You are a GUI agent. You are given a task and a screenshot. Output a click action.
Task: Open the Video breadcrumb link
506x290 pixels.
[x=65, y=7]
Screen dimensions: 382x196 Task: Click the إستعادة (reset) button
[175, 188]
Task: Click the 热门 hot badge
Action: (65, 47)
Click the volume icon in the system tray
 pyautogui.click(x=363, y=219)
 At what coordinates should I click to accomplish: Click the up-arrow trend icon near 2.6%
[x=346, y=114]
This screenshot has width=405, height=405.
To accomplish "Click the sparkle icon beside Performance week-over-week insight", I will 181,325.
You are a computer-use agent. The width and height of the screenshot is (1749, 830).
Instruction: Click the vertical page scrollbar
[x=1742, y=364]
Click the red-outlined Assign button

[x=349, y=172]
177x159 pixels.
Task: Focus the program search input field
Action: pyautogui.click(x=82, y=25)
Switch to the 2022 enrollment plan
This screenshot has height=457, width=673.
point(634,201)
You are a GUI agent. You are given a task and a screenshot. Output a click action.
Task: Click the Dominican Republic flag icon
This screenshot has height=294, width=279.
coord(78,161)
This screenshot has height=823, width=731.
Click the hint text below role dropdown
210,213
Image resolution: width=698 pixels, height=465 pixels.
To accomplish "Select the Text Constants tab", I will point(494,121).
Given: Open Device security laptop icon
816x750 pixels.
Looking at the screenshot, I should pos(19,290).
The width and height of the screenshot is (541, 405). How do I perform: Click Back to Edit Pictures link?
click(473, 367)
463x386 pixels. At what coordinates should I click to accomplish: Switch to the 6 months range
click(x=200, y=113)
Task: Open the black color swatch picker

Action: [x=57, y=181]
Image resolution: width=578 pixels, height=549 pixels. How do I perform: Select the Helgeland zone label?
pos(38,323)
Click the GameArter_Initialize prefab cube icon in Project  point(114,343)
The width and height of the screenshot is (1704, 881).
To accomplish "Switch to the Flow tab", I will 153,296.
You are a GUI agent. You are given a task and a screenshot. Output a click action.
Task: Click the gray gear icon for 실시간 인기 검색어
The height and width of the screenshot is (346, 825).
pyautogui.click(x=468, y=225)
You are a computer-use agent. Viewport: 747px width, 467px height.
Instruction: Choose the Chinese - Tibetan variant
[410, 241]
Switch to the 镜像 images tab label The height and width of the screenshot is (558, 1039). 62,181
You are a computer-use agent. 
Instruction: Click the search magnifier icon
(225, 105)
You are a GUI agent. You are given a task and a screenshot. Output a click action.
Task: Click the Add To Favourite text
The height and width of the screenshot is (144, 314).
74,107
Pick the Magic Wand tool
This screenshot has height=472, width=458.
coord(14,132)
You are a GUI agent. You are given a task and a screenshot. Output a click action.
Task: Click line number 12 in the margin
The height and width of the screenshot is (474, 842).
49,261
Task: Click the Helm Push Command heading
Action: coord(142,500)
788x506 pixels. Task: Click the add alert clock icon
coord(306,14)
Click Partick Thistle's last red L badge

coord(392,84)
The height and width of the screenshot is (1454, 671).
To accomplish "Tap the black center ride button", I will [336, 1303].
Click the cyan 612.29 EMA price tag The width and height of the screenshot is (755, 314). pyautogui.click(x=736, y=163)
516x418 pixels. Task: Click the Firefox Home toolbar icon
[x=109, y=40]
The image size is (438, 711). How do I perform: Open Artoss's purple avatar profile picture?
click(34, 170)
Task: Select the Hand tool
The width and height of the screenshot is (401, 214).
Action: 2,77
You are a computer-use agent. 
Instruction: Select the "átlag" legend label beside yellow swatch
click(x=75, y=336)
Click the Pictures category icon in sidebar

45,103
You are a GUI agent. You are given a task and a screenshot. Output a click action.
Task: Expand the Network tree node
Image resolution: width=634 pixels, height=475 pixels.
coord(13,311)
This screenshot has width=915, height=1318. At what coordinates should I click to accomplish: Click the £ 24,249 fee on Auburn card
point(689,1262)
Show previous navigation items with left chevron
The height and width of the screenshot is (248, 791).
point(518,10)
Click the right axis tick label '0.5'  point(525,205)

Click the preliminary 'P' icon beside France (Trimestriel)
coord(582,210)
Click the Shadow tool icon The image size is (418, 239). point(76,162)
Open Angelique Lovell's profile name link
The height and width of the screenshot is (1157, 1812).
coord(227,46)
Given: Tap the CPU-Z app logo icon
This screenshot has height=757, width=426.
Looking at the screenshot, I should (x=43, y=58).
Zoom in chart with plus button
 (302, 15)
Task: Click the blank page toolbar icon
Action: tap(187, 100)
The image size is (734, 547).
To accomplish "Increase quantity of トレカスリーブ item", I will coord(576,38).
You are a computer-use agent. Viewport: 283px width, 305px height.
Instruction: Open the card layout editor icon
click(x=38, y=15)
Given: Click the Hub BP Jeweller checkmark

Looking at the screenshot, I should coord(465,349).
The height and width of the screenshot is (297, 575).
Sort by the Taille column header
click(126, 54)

::::

» **The task**
An exact reproduction of the listing is needed.

» **Solution to this exercise**
You are a GUI agent. You are given a task and a screenshot. Output a click action.
Task: Open the Video breadcrumb link
506x290 pixels.
[x=65, y=7]
Screen dimensions: 382x196 Task: Click the إستعادة (reset) button
[175, 188]
Task: Click the 热门 hot badge
Action: (65, 47)
Click the volume icon in the system tray
 pyautogui.click(x=363, y=219)
 At what coordinates should I click to accomplish: Click the up-arrow trend icon near 2.6%
[x=346, y=114]
This screenshot has width=405, height=405.
To accomplish "Click the sparkle icon beside Performance week-over-week insight", I will 181,325.
You are a computer-use agent. The width and height of the screenshot is (1749, 830).
Instruction: Click the vertical page scrollbar
[x=1742, y=364]
Click the red-outlined Assign button

[x=349, y=172]
177x159 pixels.
Task: Focus the program search input field
Action: pyautogui.click(x=82, y=25)
Switch to the 2022 enrollment plan
This screenshot has height=457, width=673.
point(634,201)
You are a GUI agent. You are given a task and a screenshot. Output a click action.
Task: Click the Dominican Republic flag icon
This screenshot has height=294, width=279.
coord(78,161)
This screenshot has height=823, width=731.
Click the hint text below role dropdown
210,213
Image resolution: width=698 pixels, height=465 pixels.
To accomplish "Select the Text Constants tab", I will point(494,121).
Given: Open Device security laptop icon
816x750 pixels.
Looking at the screenshot, I should pos(19,290).
The width and height of the screenshot is (541, 405). How do I perform: Click Back to Edit Pictures link?
click(473, 367)
463x386 pixels. At what coordinates should I click to accomplish: Switch to the 6 months range
click(x=200, y=113)
Task: Open the black color swatch picker

Action: [x=57, y=181]
Image resolution: width=578 pixels, height=549 pixels. How do I perform: Select the Helgeland zone label?
pos(38,323)
Click the GameArter_Initialize prefab cube icon in Project  point(114,343)
The width and height of the screenshot is (1704, 881).
To accomplish "Switch to the Flow tab", I will 153,296.
You are a GUI agent. You are given a task and a screenshot. Output a click action.
Task: Click the gray gear icon for 실시간 인기 검색어
The height and width of the screenshot is (346, 825).
pyautogui.click(x=468, y=225)
You are a computer-use agent. Viewport: 747px width, 467px height.
Instruction: Choose the Chinese - Tibetan variant
[410, 241]
Switch to the 镜像 images tab label The height and width of the screenshot is (558, 1039). 62,181
You are a computer-use agent. 
Instruction: Click the search magnifier icon
(225, 105)
You are a GUI agent. You are given a task and a screenshot. Output a click action.
Task: Click the Add To Favourite text
The height and width of the screenshot is (144, 314).
74,107
Pick the Magic Wand tool
This screenshot has height=472, width=458.
coord(14,132)
You are a GUI agent. You are given a task and a screenshot. Output a click action.
Task: Click line number 12 in the margin
The height and width of the screenshot is (474, 842).
49,261
Task: Click the Helm Push Command heading
Action: coord(142,500)
788x506 pixels. Task: Click the add alert clock icon
coord(306,14)
Click Partick Thistle's last red L badge

coord(392,84)
The height and width of the screenshot is (1454, 671).
To accomplish "Tap the black center ride button", I will [336, 1303].
Click the cyan 612.29 EMA price tag The width and height of the screenshot is (755, 314). pyautogui.click(x=736, y=163)
516x418 pixels. Task: Click the Firefox Home toolbar icon
[x=109, y=40]
The image size is (438, 711). How do I perform: Open Artoss's purple avatar profile picture?
click(34, 170)
Task: Select the Hand tool
The width and height of the screenshot is (401, 214).
Action: 2,77
You are a computer-use agent. 
Instruction: Select the "átlag" legend label beside yellow swatch
click(x=75, y=336)
Click the Pictures category icon in sidebar

45,103
You are a GUI agent. You are given a task and a screenshot. Output a click action.
Task: Expand the Network tree node
Image resolution: width=634 pixels, height=475 pixels.
coord(13,311)
This screenshot has width=915, height=1318. At what coordinates should I click to accomplish: Click the £ 24,249 fee on Auburn card
point(689,1262)
Show previous navigation items with left chevron
The height and width of the screenshot is (248, 791).
point(518,10)
Click the right axis tick label '0.5'  point(525,205)

Click the preliminary 'P' icon beside France (Trimestriel)
coord(582,210)
Click the Shadow tool icon The image size is (418, 239). point(76,162)
Open Angelique Lovell's profile name link
The height and width of the screenshot is (1157, 1812).
coord(227,46)
Given: Tap the CPU-Z app logo icon
This screenshot has height=757, width=426.
Looking at the screenshot, I should (x=43, y=58).
Zoom in chart with plus button
 (302, 15)
Task: Click the blank page toolbar icon
Action: tap(187, 100)
The image size is (734, 547).
To accomplish "Increase quantity of トレカスリーブ item", I will coord(576,38).
You are a computer-use agent. Viewport: 283px width, 305px height.
Instruction: Open the card layout editor icon
click(x=38, y=15)
Given: Click the Hub BP Jeweller checkmark

Looking at the screenshot, I should coord(465,349).
The height and width of the screenshot is (297, 575).
Sort by the Taille column header
click(126, 54)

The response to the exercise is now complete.